Optimism is not all bad. Without optimism entrepreneurs would not take risks and innovation would cease. Optimism motivates us to pursue goals. If we expect good things to happen we are more likely to be happy. Coaches should absolutely dream big about the heights their teams and programs can reach. But they should be more realistic (and less optimistic) about the timeline. Improvement without a sudden upgrade in talent takes time. Much like your friend who is always late because they are overly optimistic about traffic conditions, things tend to take more time than we estimate.
The purpose of this essay is not to be a downer. Sports offer a few examples of over-achievement for sure. The purpose of this essay is to help coaches steer clear of emotion turmoil. Stay out of your emotions and deal better with the realities of your coaching situation. Stay in the moment and resist the urge to skip steps in the process – something coaches always ask players to do.

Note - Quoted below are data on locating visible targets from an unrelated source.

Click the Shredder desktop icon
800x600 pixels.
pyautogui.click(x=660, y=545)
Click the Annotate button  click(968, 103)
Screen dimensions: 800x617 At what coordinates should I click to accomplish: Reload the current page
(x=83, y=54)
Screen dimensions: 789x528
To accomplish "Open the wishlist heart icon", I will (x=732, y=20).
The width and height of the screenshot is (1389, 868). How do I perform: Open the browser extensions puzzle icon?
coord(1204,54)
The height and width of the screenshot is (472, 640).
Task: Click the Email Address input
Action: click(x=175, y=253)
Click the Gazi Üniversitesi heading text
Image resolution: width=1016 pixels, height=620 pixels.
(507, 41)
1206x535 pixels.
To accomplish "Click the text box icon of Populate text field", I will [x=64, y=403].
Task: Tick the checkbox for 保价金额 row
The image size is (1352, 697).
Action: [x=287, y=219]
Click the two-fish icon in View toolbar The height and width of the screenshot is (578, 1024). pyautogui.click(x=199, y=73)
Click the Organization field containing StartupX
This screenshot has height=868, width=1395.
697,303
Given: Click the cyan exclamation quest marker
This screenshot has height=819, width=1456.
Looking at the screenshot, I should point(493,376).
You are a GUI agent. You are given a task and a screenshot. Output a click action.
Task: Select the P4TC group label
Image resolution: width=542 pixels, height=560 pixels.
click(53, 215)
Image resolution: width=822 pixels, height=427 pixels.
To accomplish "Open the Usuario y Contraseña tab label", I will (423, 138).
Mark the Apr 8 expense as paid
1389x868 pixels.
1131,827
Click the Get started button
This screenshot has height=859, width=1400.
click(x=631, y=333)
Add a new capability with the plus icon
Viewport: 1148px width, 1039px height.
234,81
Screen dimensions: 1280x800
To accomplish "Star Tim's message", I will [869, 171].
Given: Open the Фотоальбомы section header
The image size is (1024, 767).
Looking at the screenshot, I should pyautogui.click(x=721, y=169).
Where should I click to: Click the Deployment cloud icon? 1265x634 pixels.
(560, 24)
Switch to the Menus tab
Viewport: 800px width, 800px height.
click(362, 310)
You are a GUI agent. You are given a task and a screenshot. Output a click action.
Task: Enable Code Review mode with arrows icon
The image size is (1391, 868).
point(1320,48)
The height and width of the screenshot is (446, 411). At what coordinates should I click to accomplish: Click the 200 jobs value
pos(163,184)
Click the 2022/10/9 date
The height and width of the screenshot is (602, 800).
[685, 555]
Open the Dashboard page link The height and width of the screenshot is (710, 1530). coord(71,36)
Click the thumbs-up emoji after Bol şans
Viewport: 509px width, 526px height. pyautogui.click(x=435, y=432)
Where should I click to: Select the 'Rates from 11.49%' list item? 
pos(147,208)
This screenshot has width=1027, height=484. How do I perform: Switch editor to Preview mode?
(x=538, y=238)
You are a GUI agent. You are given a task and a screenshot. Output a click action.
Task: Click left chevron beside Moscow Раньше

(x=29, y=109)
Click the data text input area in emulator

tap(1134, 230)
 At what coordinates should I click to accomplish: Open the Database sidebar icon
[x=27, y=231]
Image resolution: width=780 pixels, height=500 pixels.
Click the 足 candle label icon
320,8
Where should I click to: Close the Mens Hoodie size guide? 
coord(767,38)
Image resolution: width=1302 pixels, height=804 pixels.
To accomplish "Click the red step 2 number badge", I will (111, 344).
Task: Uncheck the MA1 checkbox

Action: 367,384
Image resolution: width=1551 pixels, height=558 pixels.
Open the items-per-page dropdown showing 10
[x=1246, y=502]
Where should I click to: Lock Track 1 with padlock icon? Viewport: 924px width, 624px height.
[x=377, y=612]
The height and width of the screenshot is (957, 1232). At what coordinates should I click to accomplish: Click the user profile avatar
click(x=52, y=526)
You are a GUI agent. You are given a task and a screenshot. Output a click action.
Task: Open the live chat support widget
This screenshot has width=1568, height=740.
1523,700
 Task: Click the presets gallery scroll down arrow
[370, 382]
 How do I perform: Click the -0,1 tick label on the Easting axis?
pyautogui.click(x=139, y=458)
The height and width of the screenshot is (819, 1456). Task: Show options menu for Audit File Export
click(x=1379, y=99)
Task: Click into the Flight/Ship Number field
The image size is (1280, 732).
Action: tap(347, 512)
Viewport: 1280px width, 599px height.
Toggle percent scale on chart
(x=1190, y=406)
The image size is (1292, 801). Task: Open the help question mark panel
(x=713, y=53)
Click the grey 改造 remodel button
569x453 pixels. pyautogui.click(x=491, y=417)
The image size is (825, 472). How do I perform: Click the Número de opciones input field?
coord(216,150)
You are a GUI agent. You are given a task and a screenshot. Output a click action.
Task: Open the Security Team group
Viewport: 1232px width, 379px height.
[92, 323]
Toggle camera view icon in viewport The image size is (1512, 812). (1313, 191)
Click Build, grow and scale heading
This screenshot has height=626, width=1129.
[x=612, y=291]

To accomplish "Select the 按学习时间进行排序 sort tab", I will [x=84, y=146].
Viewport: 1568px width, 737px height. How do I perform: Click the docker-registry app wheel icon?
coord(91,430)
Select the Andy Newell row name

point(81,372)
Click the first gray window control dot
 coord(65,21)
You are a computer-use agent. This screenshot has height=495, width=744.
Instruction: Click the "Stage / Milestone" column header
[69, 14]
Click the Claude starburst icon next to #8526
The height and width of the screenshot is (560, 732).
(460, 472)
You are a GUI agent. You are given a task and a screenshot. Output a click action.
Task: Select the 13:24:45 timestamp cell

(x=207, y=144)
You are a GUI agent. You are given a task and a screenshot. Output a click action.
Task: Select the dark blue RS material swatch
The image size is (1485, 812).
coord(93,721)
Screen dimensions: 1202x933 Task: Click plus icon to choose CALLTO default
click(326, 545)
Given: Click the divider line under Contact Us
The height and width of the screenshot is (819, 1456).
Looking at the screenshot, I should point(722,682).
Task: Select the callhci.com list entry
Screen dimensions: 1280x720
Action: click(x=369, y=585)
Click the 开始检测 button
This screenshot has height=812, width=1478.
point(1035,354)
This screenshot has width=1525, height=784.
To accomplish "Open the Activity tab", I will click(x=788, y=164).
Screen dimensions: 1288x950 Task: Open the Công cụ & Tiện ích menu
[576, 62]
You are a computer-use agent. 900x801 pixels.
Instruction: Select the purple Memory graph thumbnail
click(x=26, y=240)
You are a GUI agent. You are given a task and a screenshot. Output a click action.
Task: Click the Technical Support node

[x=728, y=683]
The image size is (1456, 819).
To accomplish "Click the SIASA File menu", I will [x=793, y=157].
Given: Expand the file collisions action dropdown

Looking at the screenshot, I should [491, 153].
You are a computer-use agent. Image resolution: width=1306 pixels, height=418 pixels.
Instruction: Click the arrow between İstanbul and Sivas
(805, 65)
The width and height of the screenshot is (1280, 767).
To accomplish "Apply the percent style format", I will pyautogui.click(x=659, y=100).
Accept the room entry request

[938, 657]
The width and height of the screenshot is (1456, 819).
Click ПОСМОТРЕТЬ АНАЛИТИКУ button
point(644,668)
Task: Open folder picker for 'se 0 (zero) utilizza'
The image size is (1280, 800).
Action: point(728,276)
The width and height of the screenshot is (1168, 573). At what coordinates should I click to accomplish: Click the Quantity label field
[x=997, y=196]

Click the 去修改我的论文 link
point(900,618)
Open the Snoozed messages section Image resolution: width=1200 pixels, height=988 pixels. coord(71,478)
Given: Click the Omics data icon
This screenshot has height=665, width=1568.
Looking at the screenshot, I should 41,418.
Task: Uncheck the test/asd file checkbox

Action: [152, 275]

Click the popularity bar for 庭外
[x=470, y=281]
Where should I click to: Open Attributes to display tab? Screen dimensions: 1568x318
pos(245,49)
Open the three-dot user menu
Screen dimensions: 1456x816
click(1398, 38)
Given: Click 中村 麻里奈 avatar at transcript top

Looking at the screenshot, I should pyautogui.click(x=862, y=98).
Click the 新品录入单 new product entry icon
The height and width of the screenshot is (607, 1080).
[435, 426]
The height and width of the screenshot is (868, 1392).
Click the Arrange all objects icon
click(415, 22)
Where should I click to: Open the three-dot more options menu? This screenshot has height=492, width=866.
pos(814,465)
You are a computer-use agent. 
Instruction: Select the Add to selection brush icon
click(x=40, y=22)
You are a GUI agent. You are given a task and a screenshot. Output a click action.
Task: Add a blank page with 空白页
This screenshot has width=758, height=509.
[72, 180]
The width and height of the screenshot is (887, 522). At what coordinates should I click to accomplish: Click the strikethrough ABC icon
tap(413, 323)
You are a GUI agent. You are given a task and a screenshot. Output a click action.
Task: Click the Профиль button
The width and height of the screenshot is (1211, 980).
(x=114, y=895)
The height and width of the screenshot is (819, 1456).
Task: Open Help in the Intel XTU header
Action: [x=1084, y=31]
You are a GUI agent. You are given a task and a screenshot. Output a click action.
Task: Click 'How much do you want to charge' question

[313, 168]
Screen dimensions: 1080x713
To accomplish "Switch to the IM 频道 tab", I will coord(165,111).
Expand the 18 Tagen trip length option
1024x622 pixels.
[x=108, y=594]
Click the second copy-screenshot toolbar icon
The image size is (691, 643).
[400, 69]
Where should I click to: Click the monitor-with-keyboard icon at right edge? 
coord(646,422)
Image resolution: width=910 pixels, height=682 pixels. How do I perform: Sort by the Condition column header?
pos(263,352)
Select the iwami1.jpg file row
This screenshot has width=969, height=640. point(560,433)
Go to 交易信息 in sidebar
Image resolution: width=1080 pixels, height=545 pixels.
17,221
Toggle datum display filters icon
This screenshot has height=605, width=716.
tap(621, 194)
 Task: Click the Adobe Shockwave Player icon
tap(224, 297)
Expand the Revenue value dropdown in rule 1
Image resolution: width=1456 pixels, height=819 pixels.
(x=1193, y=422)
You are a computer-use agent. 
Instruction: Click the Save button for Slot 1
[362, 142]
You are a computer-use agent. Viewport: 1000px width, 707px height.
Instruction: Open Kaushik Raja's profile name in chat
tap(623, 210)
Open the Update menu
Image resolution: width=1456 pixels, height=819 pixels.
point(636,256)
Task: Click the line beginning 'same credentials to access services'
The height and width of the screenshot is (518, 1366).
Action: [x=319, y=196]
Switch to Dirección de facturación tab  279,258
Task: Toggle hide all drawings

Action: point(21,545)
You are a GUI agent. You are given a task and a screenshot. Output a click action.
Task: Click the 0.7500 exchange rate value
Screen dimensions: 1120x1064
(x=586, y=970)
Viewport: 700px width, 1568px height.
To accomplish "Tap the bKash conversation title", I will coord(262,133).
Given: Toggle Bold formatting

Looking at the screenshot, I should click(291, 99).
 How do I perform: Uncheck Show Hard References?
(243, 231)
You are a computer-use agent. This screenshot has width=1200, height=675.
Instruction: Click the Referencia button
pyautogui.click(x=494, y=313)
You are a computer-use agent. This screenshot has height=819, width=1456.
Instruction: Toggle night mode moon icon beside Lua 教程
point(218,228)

Research has shown that optimism bias is difficult to avoid even when a mound of evidence is presented. Showing someone cancer rates does not cause them to adjust their estimation of the likelihood of getting cancer. As coaches we want to reflect belief to our players. It feels foreign to accept unfavorable outcomes and you should not stop seeking to improve. Dream big and aim high, but stay realistic about the time and investment it will take to get to your desired destination and set realistic goals along the way. Stay away from the emotional and hyperbolic roller coaster by detaching from optimism bias. Find a mentor or friend to self-scout your team. These are all action steps to help you avoid the impact of optimism bias.